En attendant la COP 22

27 Janvier 2016 Energie

La 21e Conférence des parties de la Convention-cadre des Nations unies sur les changements climatiques de 2015, plus connue comme COP 21, s’est tenue à Paris du 30 Novembre au 12 Décembre 2015. 40 000 personnes ont participé à cet évènement diplomatico-médiatique, qui a finalement produit un document signé par 195 pays pour rappeler que la planète se réchauffe. Et alors ?
 

1. « Houston, nous avons un problème » (Apollo 13)

Voici un peu plus d’un mois que la COP 21 est terminée.

Après cet engagement solennel et enthousiaste à régler le problème très grave et très urgent du changement climatique, on pouvait espérer des signataires une mobilisation quasi immédiate de leurs opinions publiques et de leurs électeurs pour annoncer des mesures radicales de mise en œuvre des propositions faites pendant la phase de préparation.

Il n’en est rien.
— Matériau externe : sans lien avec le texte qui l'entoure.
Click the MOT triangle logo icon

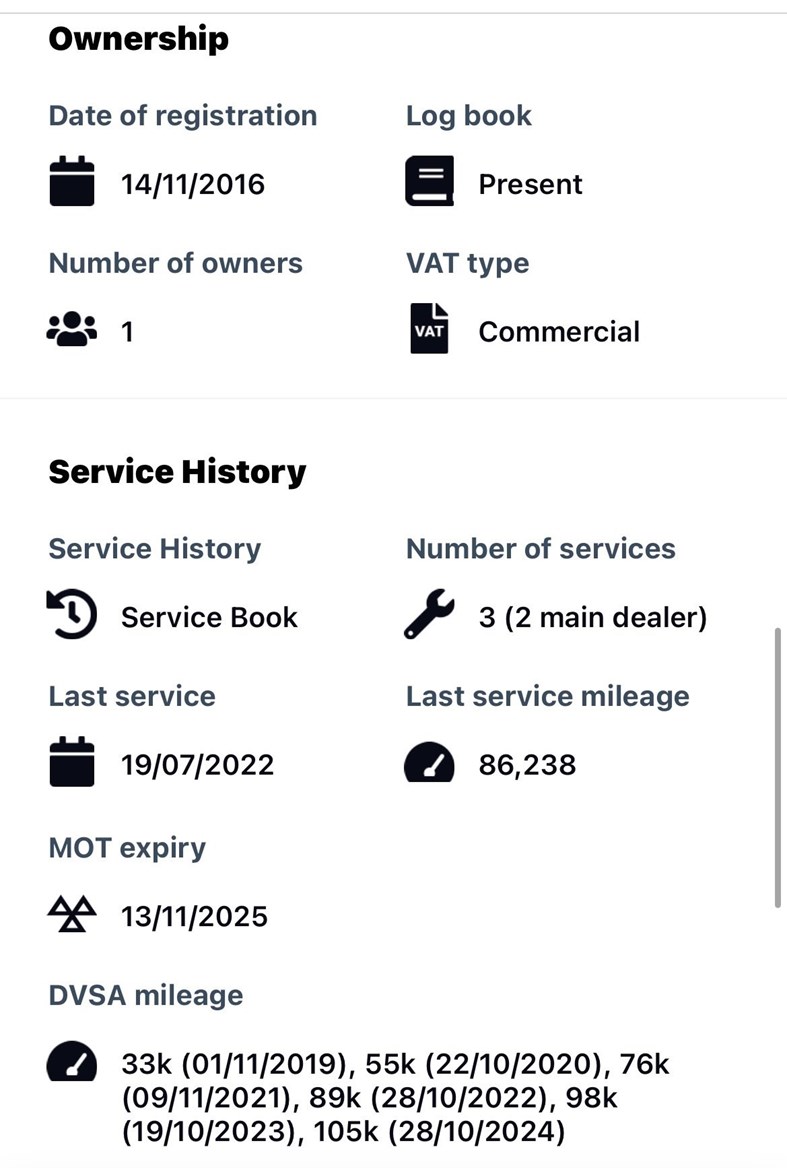(72, 914)
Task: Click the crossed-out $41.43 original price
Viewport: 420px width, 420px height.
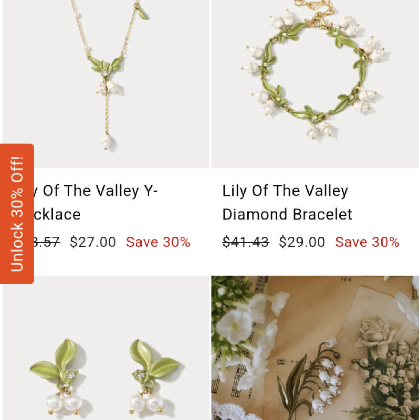Action: pos(246,242)
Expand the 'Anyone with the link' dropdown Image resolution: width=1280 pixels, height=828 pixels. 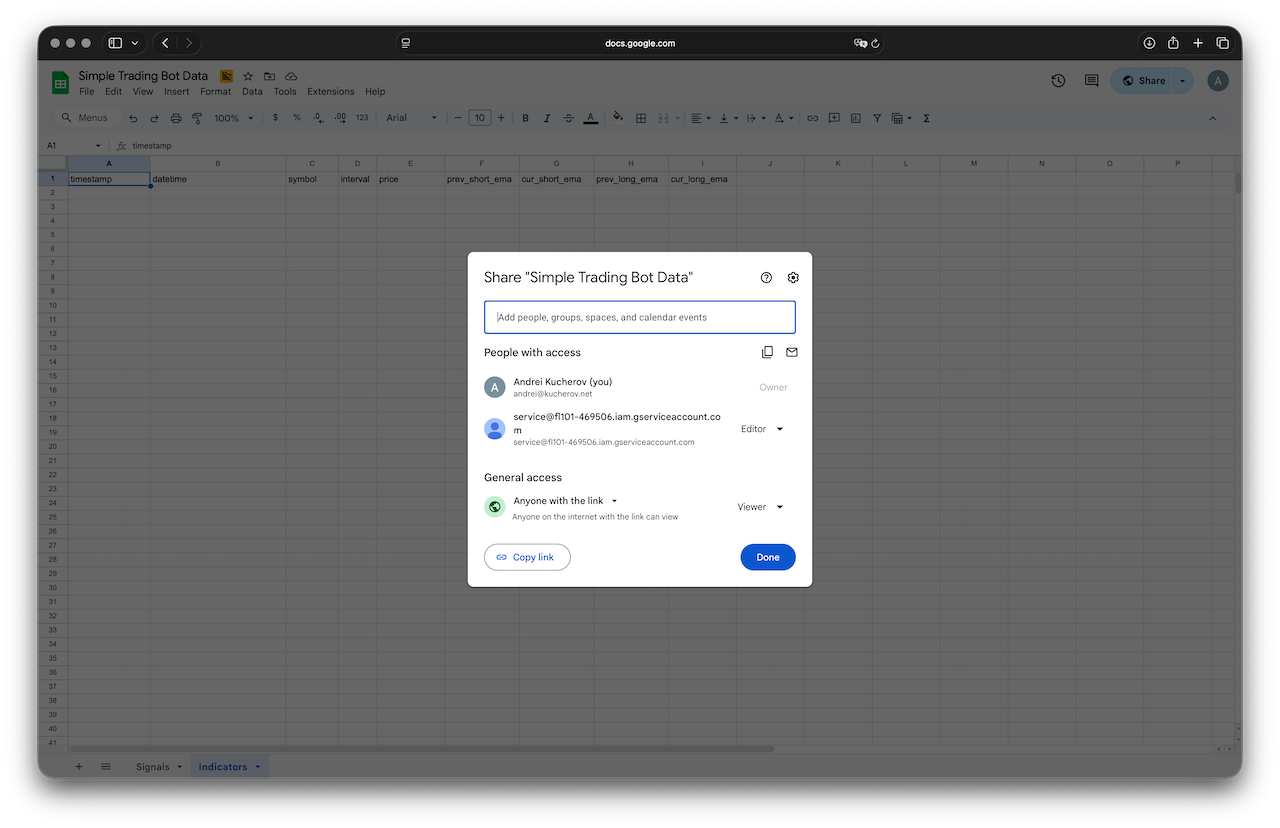pos(566,501)
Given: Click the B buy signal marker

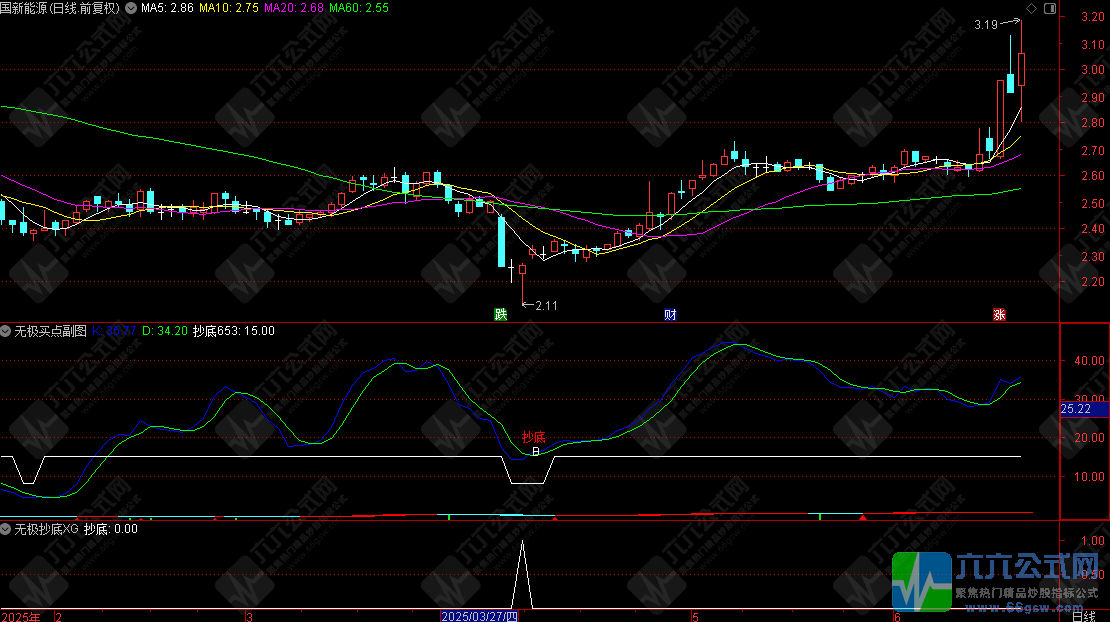Looking at the screenshot, I should tap(536, 452).
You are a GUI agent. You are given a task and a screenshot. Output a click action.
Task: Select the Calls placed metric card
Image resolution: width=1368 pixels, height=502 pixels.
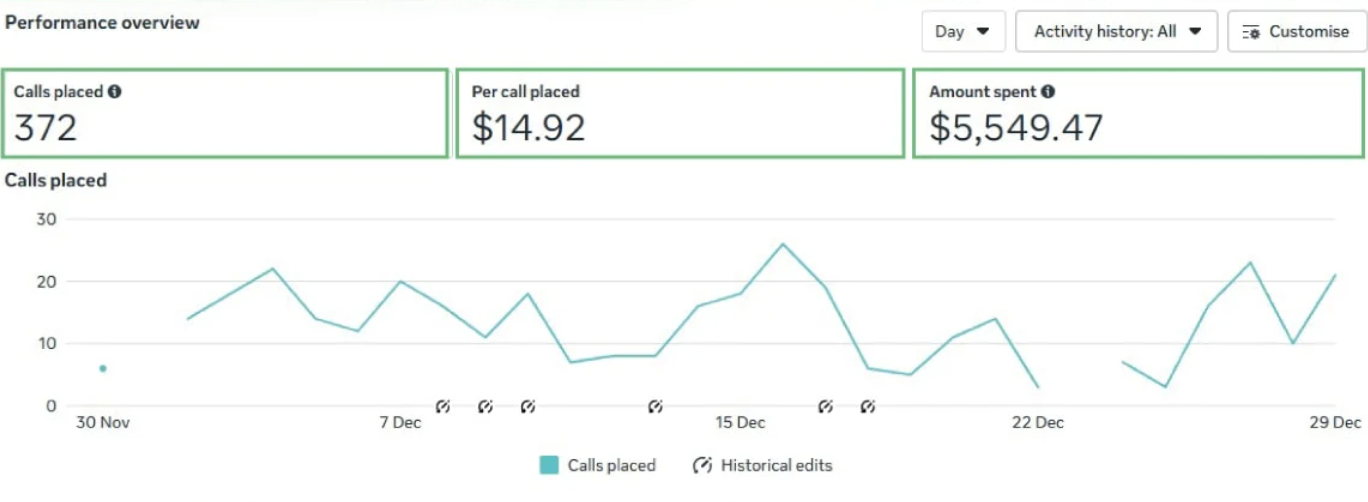225,113
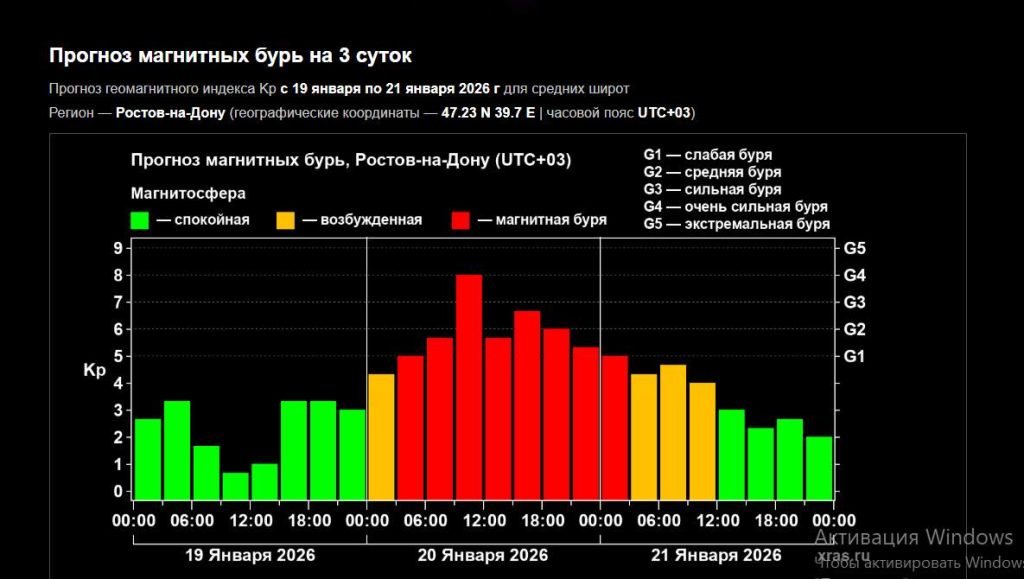Click the orange 'возбужденная' legend swatch
The width and height of the screenshot is (1024, 579).
[286, 220]
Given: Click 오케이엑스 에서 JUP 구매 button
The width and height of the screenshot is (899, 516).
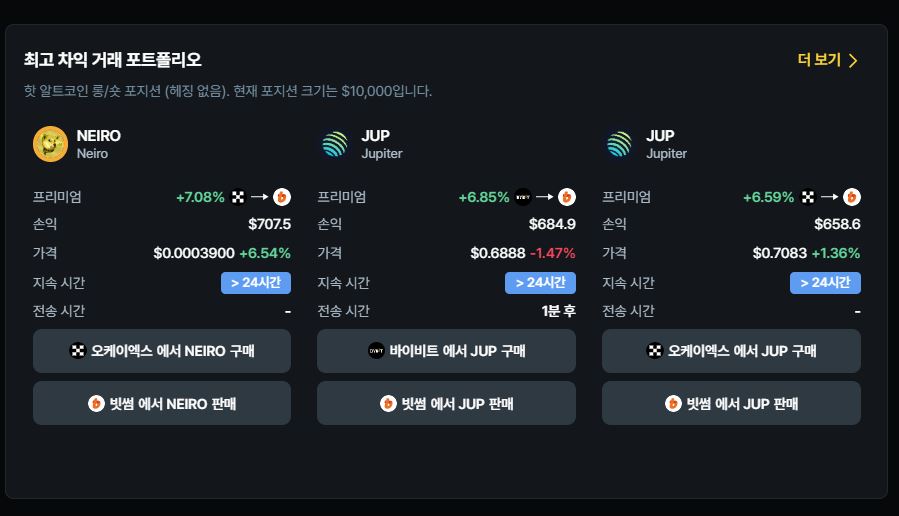Looking at the screenshot, I should pos(731,351).
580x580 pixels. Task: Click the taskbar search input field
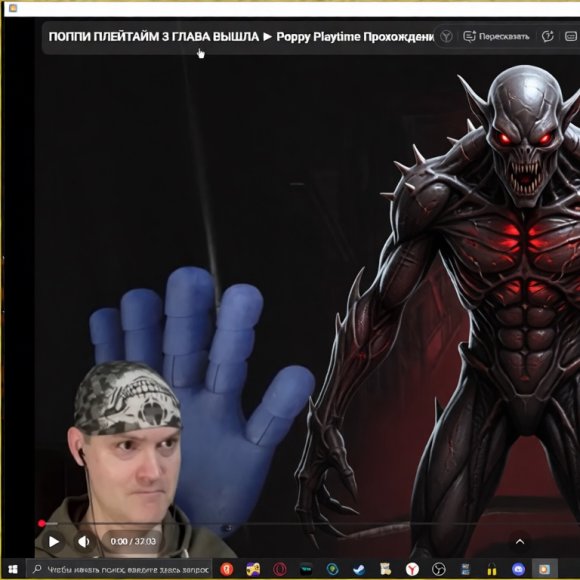pyautogui.click(x=119, y=569)
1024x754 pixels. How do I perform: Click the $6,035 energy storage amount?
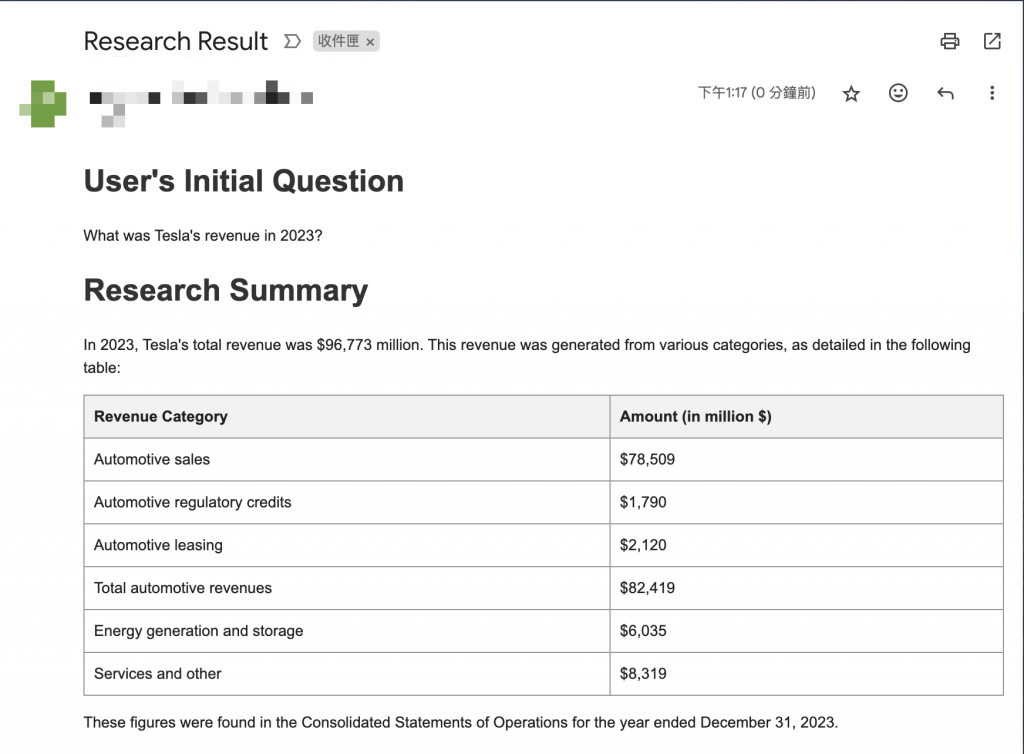tap(643, 631)
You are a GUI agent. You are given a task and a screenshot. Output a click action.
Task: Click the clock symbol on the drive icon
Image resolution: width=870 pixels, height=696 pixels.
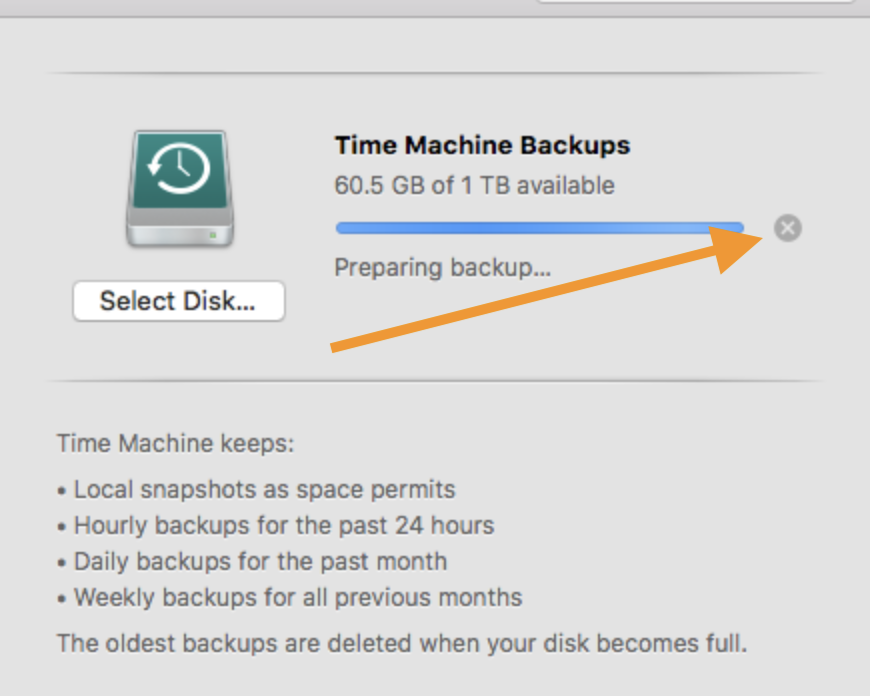[x=179, y=168]
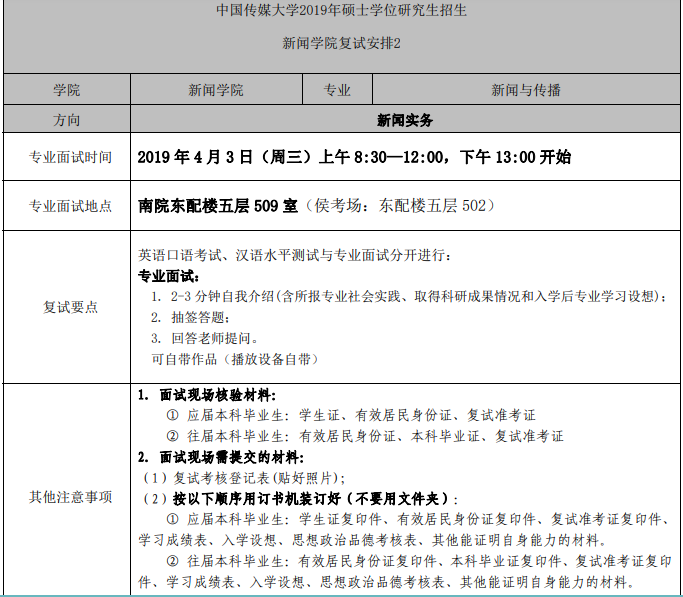Viewport: 683px width, 597px height.
Task: Select the bold 新闻实务 cell
Action: point(405,120)
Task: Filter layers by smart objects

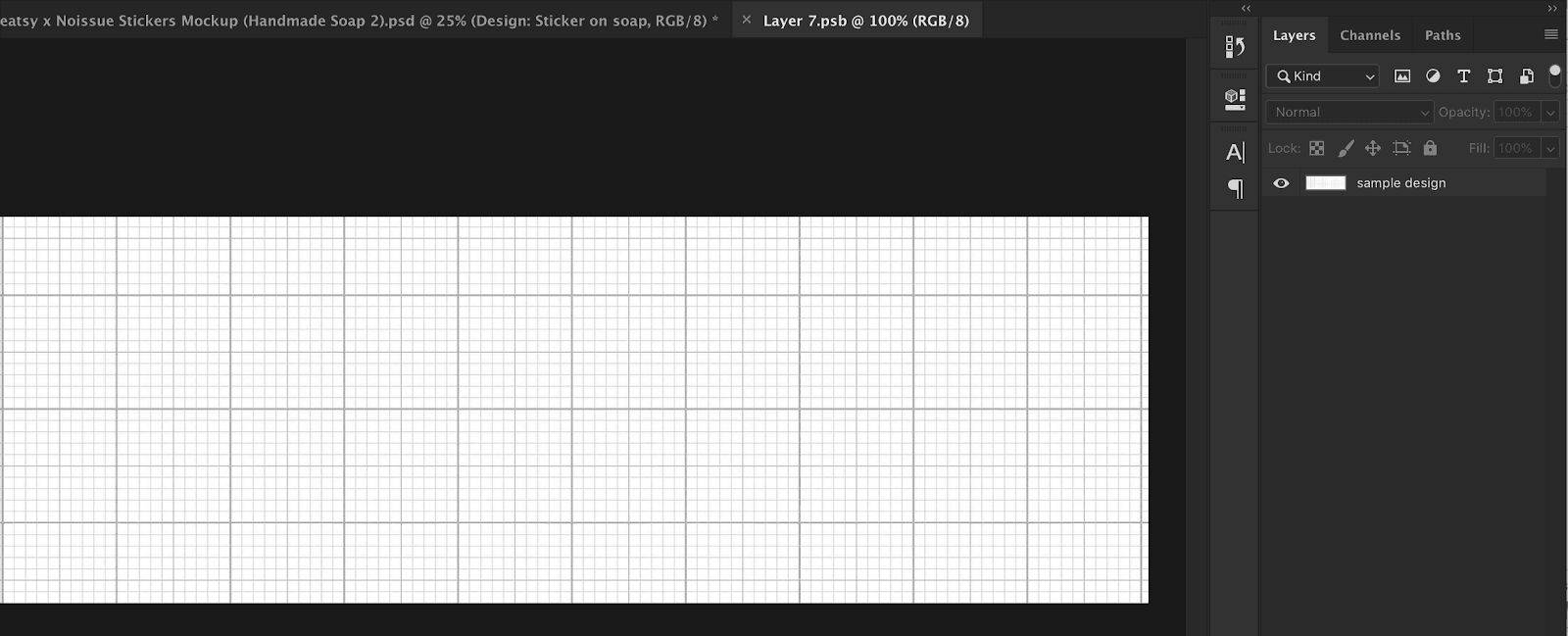Action: [1526, 75]
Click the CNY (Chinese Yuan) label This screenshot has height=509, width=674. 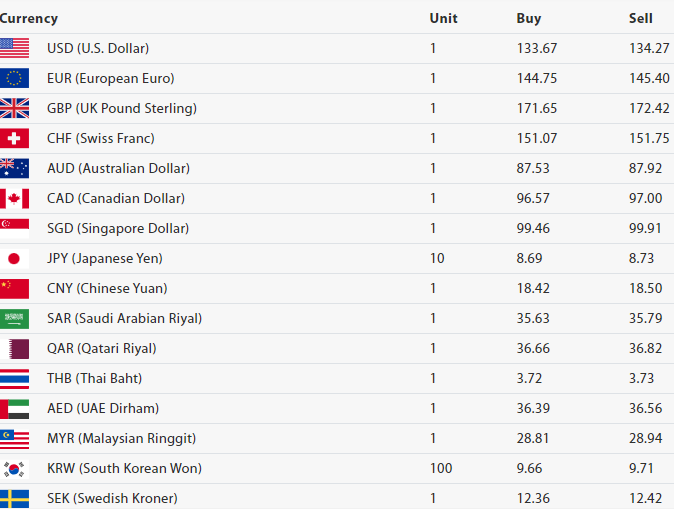point(107,288)
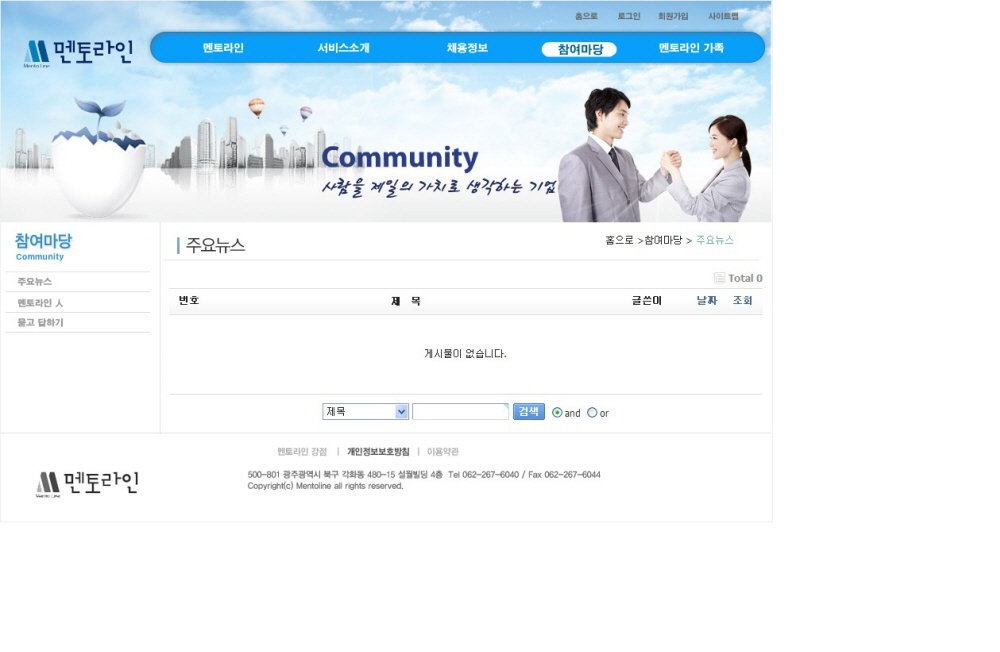The height and width of the screenshot is (652, 1000).
Task: Click the 회원가입 sign-up link
Action: (x=673, y=16)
Comme on pouvait s’y attendre, l’actualité locale et court-termiste a repris ses droits. En application du principe du passager clandestin (« Pourquoi paierais-je alors que les autres peuvent payer à ma place ? ») et du principe de Juncker (« Nous savons tous ce qu’il faut faire. Ce que nous ne savons pas, c’est comment être réélus si nous le faisons. »), chacun compte sur les autres pour qu’ils fassent aujourd’hui l’effort individuel conduisant au bénéfice collectif d’une maitrise du changement climatique.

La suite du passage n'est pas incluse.